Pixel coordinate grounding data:

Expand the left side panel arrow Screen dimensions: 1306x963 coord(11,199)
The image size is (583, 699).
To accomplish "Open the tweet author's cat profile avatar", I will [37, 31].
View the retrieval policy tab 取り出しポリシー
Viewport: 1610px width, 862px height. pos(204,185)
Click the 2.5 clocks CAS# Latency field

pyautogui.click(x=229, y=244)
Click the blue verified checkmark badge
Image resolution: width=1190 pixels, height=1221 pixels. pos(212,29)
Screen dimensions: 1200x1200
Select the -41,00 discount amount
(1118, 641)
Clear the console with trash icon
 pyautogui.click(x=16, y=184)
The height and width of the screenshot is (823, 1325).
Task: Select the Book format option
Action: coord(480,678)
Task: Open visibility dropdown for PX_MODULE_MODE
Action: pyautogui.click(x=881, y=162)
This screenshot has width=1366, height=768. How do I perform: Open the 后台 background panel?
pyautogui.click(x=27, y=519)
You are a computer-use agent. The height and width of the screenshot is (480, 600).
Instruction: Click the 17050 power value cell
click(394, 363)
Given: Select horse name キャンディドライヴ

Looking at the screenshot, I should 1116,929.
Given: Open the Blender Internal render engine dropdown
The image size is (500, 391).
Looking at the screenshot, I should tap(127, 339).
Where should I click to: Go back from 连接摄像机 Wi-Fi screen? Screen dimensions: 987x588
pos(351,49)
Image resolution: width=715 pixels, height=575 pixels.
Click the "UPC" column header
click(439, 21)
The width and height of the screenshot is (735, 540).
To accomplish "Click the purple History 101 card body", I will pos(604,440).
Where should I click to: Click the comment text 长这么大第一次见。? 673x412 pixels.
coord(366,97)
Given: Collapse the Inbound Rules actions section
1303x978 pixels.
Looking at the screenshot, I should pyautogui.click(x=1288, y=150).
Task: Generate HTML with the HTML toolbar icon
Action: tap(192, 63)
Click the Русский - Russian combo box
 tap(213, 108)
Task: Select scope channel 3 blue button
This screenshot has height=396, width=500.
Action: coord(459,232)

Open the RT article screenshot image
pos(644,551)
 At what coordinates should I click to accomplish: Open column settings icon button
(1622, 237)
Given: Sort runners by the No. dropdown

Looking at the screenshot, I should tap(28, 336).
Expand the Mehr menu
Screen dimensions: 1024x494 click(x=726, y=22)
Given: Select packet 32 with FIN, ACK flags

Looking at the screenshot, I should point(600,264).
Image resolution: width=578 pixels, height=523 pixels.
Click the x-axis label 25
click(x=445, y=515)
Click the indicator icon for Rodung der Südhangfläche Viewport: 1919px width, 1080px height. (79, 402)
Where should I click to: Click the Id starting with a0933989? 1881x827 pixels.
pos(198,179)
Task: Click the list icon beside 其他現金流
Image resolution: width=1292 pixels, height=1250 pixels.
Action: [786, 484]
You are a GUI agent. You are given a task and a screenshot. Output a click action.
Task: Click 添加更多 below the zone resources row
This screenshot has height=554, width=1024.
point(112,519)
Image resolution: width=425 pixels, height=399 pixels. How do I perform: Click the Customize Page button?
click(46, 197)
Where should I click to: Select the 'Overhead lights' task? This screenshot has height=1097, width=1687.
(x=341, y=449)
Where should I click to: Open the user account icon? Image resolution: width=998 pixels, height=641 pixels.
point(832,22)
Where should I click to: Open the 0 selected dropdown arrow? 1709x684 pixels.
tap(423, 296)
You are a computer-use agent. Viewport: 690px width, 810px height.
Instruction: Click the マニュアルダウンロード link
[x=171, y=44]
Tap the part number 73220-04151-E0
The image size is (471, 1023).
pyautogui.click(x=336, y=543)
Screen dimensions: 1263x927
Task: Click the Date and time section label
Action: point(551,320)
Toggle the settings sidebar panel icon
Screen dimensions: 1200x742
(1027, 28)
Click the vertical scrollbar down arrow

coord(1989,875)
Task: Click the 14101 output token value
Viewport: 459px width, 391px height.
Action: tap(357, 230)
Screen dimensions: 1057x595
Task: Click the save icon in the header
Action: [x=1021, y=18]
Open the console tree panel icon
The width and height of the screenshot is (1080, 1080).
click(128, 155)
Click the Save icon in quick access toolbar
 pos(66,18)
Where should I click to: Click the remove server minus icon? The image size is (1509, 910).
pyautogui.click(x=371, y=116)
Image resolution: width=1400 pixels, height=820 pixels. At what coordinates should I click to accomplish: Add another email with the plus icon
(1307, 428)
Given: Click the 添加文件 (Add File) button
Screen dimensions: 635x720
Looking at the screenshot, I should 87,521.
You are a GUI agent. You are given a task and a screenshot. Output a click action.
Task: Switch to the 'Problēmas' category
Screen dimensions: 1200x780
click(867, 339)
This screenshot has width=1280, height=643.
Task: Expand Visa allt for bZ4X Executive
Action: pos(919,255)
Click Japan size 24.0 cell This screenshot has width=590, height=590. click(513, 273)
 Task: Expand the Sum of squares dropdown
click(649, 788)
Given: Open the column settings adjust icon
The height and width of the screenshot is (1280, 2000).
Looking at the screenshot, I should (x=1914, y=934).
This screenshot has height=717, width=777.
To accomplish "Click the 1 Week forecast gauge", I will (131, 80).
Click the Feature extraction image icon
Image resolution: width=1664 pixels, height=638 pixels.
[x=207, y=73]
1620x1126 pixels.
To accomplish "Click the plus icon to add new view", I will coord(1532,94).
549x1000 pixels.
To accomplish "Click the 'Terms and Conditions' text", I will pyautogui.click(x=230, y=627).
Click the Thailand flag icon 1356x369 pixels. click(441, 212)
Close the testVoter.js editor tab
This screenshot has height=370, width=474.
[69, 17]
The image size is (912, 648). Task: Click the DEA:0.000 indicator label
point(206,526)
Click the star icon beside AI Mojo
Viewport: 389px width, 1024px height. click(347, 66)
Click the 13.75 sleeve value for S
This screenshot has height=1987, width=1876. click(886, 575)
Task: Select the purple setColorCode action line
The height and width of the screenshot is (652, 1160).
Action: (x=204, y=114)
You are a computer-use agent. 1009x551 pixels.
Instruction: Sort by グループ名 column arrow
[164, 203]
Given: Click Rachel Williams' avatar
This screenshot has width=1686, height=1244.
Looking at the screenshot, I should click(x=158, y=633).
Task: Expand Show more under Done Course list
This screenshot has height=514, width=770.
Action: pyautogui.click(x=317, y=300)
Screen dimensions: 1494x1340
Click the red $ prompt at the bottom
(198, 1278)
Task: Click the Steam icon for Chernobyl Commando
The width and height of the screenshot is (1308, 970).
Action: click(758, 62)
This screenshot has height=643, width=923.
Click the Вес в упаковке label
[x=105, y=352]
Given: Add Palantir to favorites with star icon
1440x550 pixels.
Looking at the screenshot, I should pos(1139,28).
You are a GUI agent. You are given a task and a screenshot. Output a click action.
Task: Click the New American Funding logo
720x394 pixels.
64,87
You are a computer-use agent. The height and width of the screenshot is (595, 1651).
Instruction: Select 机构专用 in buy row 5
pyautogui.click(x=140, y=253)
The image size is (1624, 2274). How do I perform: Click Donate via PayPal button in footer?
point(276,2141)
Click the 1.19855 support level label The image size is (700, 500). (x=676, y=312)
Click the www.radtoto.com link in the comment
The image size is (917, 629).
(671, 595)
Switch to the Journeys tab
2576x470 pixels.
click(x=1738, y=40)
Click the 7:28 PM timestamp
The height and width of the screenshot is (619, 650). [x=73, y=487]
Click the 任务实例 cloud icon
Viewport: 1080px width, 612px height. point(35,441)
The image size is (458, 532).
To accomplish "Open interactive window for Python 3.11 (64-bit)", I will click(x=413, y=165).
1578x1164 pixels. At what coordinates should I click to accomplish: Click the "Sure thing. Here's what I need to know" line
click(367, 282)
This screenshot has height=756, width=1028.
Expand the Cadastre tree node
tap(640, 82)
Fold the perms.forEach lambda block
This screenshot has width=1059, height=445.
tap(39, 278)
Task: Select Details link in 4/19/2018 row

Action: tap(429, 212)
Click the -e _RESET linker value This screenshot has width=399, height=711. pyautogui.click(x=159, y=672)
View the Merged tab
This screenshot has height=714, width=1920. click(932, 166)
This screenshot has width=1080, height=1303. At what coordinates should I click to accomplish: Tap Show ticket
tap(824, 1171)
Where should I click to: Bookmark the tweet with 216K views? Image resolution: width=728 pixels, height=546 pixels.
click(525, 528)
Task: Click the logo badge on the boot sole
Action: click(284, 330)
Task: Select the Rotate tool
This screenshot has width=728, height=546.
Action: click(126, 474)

* [Task requirements]: Could you write out, exactly as they stand, only the lines above that begin at the line with "Click the 13.75 sleeve value for S" and stop after the line with "Task: Click the Steam"?

* [Exercise result]:
Click the 13.75 sleeve value for S
This screenshot has height=1987, width=1876. click(886, 575)
Task: Select the purple setColorCode action line
The height and width of the screenshot is (652, 1160).
Action: (x=204, y=114)
You are a computer-use agent. 1009x551 pixels.
Instruction: Sort by グループ名 column arrow
[164, 203]
Given: Click Rachel Williams' avatar
This screenshot has width=1686, height=1244.
Looking at the screenshot, I should click(x=158, y=633).
Task: Expand Show more under Done Course list
This screenshot has height=514, width=770.
Action: pyautogui.click(x=317, y=300)
Screen dimensions: 1494x1340
Click the red $ prompt at the bottom
(198, 1278)
Task: Click the Steam icon for Chernobyl Commando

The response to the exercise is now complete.